This study aims to investigate how managerial practices influence artificial intelligence (AI) post-implementation success in Iran’s tourism and hospitality sector, with transactional and transformational leadership styles as moderators, to optimize AI adoption outcomes.
Grounded in Resource-Based View (RBV) and Upper Echelons Theory, data were collected from 218 Iranian tourism and hospitality firms using a survey. Hypotheses were tested via Partial Least Squares Structural Equation Modeling to analyze complex relationships.

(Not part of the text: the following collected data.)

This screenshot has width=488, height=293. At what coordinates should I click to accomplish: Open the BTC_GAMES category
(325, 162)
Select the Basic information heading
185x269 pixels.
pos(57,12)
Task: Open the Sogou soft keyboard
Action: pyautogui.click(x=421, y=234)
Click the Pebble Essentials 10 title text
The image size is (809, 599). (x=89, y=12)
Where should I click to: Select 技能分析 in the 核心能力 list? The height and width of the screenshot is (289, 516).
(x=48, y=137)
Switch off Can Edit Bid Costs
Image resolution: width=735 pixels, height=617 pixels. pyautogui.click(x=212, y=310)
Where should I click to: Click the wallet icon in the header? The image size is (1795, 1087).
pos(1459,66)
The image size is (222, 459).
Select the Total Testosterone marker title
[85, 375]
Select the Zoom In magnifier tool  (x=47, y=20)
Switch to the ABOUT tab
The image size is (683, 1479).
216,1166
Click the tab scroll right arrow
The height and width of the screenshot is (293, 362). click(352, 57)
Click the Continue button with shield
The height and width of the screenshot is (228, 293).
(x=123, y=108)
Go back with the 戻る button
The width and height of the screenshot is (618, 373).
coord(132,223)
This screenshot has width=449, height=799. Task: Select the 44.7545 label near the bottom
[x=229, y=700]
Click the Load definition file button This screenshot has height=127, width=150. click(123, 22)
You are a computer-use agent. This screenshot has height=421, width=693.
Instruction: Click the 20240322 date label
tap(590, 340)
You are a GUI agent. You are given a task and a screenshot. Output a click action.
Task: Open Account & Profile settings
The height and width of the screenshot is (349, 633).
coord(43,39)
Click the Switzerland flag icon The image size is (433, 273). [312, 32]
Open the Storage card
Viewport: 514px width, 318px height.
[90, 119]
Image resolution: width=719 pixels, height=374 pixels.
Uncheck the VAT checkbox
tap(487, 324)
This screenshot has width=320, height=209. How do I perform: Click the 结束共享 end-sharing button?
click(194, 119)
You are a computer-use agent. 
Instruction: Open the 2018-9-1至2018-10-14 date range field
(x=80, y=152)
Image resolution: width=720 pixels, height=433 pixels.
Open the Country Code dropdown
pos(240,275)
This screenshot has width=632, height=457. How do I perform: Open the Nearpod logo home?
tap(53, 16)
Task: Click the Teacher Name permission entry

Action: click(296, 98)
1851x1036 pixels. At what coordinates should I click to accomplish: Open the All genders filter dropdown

Training and education, business process re-engineering (BPR) and system integration significantly enhance AI post-implementation success, which positively impacts financial performance. Transformational leadership positively moderates project management’s effect, whereas transactional leadership negatively moderates BPR’s impact. Project management shows no direct effect, highlighting contextual challenges.
Managers should prioritize training, BPR and system integration to maximize AI benefits. Transformational leadership fosters innovation in AI projects, whereas transactional leadership may hinder creative processes like BPR. Policymakers can support AI adoption through skill development and workforce stability programs.
This study uniquely integrates RBV and Upper Echelons Theory to examine AI post-implementation success, an underexplored phase, in Iran’s tourism sector. It identifies effective practices and leadership moderation role, offering a novel framework for AI optimization.